When negotiating for a referendum, “if there’s a sufficient push for a long enough period, a referendum will happen”, Qvortrup says. Quebec got its “Indyref2” in 1995, 15 years after its first vote. He notes that although there has already been a Scottish referendum, international law does, in principle, allow for “material change”. So Brexit means “you could construct an argument which says Scotland has a moral right to a referendum, legally it would be hard to force upon the English Government, though – and I’m saying English not British deliberately, as that’s what the current government is”.

To get and win a referendum, says Qvortrup, the SNP must be “more Machiavellian” – and key to being more Machiavellian is defusing the threat of “Project Fear”.
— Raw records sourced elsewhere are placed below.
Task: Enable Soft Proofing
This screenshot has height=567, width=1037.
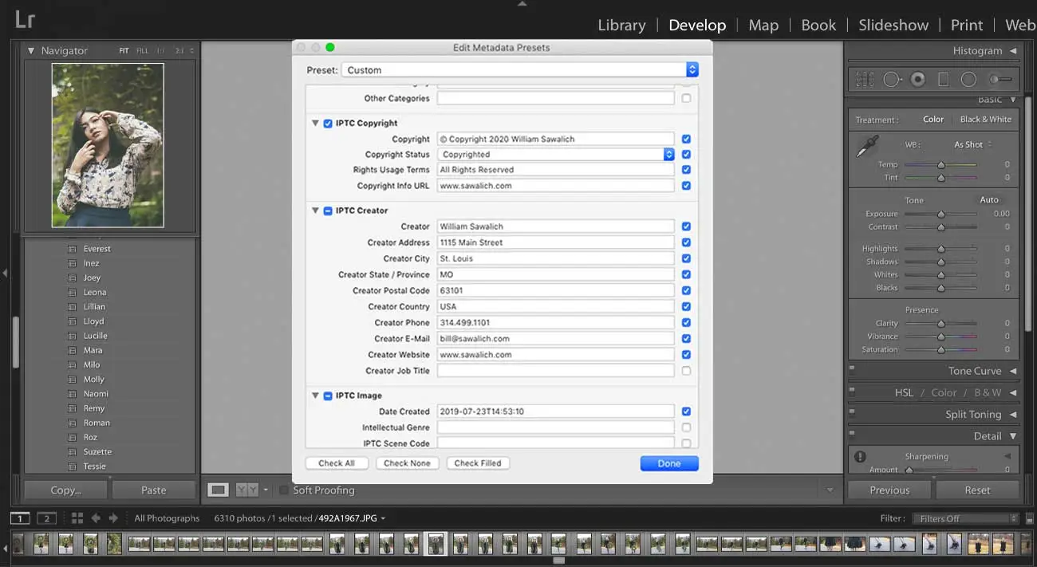Action: point(285,490)
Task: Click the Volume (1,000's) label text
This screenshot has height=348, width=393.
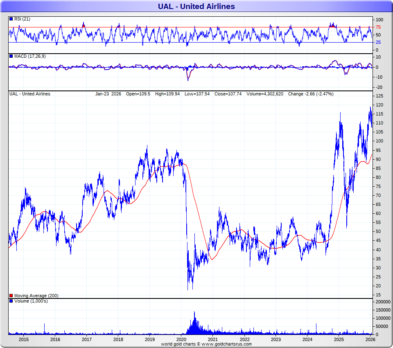Action: [31, 301]
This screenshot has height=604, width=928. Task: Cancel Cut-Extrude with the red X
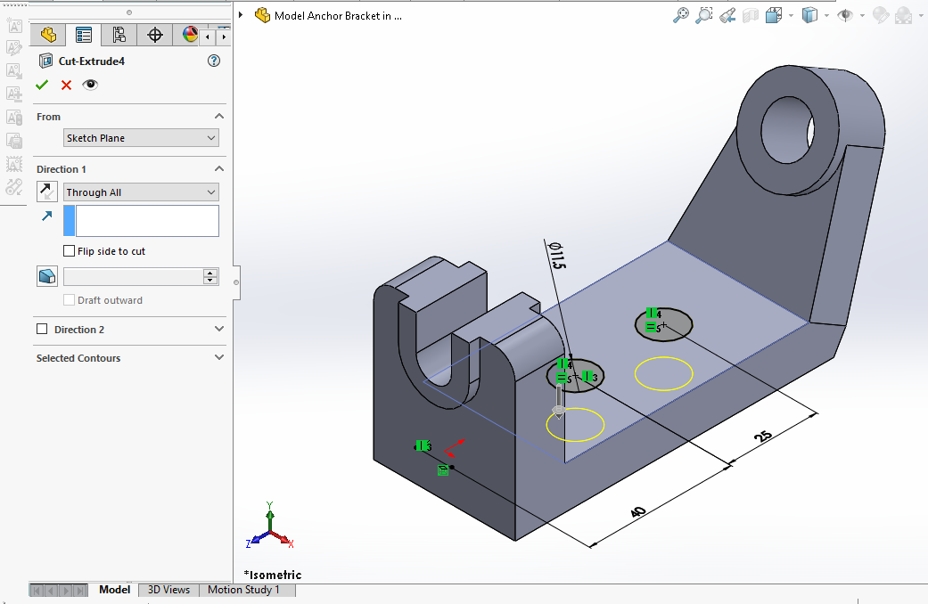(66, 85)
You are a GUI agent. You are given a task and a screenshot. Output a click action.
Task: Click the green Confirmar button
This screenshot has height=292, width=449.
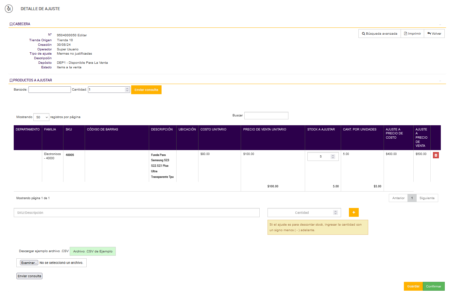[434, 286]
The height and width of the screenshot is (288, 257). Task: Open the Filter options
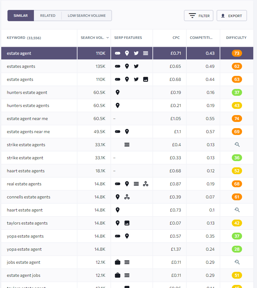(x=199, y=16)
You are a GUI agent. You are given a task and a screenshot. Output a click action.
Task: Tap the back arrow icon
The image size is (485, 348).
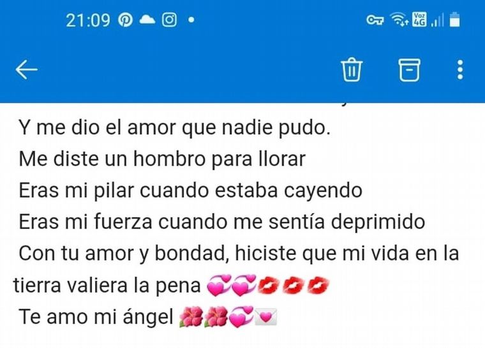point(27,69)
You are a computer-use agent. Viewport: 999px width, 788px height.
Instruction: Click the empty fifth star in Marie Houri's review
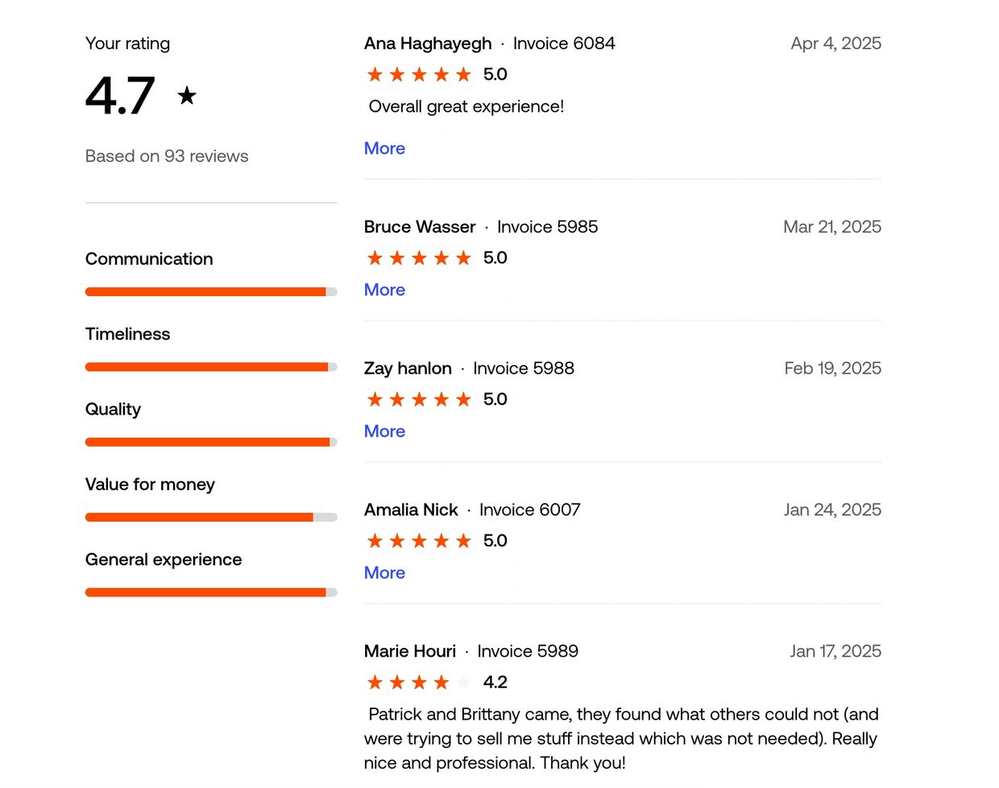tap(463, 683)
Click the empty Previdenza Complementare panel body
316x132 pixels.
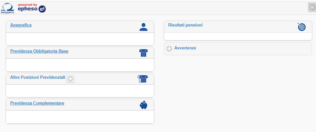pos(80,117)
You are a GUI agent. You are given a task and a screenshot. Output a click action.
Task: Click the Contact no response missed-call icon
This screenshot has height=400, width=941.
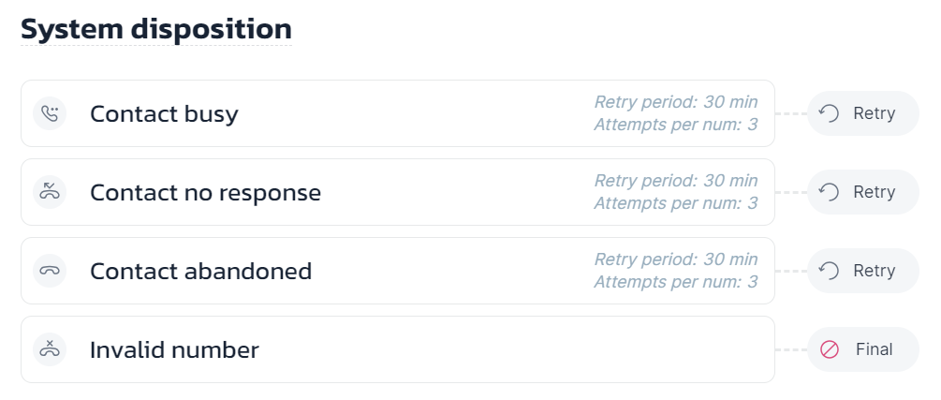point(50,192)
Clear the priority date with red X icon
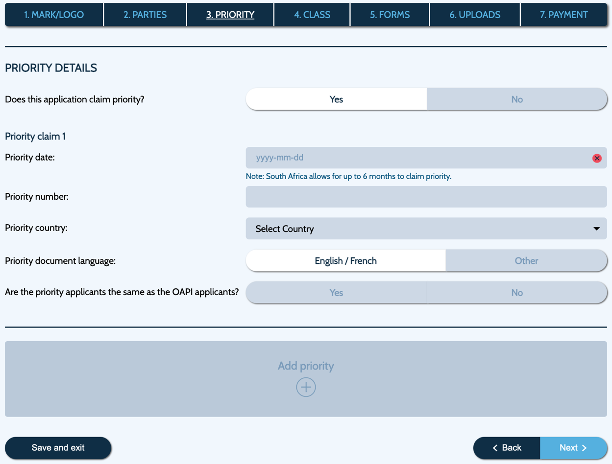 [x=596, y=158]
“The danger in any referendum is trying to educate people – to print big white papers about economic plans. That can always be destroyed. I make reference to Freddie Mercury in the title of my book – ‘I want to break free’ – but the SNP is following the Britney Spears approach: ‘Oops, I did it again’. They’re trying to educate the Scottish people and repeating the mistakes of the past by saying ‘this is how we can make it work’. Winning a referendum is about hearts, not minds. You don’t need to go into details. It needs to be more sloganistic.”

Winning independence requires a real sense of theatricality, not fine political detail. “It’s like jazz or rock and roll,” says Qvortrup. “You need to be charismatic, know when to improvise, how to riff – be a bit Miles Davis or Freddie Mercury, know when to jump on a tune and play your solo. That’s why rationality doesn’t come into it.”

The law

KEEPING to his musical theme, Qvortrup says another stage of achieving independence could be called “What’s Law Got to Do with It” – a nod to Tina Turner. There’s a set of principles in international law called the Montevideo Convention, or the Estrada Doctrine, which set out when a country should be recognised as independent. There is no point in winning a referendum and declaring independence if you cannot operate as a state or aren’t recognised as a state.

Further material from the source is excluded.